** begin EXTRACTED ENTRIES **

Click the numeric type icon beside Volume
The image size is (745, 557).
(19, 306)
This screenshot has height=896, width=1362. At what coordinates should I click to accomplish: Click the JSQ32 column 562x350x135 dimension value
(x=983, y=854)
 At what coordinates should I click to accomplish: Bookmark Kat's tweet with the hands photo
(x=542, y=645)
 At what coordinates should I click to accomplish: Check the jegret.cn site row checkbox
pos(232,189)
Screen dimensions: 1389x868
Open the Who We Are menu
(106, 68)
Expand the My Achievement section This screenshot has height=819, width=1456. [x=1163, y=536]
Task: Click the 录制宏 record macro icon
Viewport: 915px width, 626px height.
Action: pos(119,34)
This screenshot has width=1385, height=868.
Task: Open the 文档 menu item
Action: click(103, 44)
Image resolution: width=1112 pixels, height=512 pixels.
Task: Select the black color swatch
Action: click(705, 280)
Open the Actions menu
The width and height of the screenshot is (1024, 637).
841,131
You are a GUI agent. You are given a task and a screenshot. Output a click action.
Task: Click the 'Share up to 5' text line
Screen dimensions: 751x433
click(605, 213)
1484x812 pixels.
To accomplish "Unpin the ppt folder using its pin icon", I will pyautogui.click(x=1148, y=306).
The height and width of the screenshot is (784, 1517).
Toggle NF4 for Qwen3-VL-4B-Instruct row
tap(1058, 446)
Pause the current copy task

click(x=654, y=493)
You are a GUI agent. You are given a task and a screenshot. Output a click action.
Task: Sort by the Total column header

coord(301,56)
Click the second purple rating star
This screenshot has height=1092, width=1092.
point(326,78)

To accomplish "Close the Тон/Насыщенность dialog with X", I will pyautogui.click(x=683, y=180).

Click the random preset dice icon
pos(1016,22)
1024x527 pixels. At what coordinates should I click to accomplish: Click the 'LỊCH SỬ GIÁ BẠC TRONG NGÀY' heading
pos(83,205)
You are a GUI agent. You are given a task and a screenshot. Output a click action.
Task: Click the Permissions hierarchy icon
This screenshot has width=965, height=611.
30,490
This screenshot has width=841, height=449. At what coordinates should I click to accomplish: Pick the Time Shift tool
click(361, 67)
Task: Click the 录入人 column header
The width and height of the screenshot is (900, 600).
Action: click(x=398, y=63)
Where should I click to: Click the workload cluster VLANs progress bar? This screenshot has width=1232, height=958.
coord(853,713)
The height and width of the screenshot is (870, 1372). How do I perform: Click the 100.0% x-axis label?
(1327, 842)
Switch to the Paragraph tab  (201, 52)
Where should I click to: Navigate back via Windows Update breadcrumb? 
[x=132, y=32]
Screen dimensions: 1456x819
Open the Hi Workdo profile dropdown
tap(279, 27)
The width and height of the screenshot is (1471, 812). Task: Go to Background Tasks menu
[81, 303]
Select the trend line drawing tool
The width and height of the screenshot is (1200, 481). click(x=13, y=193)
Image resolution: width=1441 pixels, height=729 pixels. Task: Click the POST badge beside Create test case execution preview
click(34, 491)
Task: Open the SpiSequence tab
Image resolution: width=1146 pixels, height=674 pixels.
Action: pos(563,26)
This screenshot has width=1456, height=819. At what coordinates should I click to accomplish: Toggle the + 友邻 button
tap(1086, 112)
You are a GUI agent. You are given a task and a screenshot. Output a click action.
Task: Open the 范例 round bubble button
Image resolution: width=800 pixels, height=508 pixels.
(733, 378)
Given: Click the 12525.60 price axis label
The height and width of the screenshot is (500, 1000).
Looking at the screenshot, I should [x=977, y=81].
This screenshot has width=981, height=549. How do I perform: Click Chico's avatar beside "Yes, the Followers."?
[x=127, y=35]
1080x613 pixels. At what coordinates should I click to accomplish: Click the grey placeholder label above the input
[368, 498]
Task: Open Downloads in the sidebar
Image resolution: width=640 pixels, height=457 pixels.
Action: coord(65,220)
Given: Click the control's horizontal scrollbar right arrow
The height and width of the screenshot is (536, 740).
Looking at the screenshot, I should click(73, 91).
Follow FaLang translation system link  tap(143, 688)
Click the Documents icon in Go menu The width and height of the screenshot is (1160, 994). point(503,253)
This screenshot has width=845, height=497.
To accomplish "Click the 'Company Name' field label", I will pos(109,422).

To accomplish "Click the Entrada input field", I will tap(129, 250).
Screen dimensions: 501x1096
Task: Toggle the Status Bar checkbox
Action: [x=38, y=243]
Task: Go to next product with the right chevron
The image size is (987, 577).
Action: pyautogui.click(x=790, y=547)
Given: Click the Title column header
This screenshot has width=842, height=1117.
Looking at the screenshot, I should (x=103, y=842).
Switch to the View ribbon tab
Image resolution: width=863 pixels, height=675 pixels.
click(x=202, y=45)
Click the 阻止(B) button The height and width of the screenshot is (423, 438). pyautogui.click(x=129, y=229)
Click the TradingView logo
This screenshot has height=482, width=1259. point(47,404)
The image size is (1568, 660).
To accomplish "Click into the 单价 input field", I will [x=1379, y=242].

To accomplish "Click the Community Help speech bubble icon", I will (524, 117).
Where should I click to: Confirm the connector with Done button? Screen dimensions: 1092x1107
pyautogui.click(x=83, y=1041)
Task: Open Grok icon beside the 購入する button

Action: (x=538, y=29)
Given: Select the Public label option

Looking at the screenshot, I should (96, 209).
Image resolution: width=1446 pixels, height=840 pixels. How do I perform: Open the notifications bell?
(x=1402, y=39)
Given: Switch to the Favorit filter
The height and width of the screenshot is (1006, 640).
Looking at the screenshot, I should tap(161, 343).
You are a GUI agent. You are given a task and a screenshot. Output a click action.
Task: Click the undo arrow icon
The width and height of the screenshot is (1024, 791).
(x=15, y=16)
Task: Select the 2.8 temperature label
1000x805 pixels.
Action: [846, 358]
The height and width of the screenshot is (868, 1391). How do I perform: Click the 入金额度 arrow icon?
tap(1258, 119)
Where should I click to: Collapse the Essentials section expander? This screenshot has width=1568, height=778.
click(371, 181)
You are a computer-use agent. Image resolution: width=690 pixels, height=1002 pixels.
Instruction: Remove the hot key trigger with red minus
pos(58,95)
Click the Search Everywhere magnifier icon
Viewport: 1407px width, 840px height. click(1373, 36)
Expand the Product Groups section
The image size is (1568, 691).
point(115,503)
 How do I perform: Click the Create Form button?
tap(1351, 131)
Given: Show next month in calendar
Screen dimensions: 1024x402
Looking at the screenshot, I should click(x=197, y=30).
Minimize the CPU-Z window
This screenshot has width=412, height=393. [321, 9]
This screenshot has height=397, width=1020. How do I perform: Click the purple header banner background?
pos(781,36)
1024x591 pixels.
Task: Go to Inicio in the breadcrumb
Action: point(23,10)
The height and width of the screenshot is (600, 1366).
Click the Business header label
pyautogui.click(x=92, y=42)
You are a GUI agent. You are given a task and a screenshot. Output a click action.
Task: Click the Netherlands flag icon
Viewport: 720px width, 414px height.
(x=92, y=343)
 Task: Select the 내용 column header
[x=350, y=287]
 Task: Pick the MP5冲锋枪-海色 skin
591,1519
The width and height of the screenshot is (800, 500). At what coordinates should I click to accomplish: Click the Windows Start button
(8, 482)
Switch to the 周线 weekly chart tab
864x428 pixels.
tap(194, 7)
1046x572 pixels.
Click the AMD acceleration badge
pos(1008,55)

** end EXTRACTED ENTRIES **

* **STATED GOAL**: Return each line of the listing above that contains the word "bubble".

* **ANSWER TO THIS TASK**:
Task: Open the 范例 round bubble button
To accomplish "Click the Community Help speech bubble icon", I will (524, 117).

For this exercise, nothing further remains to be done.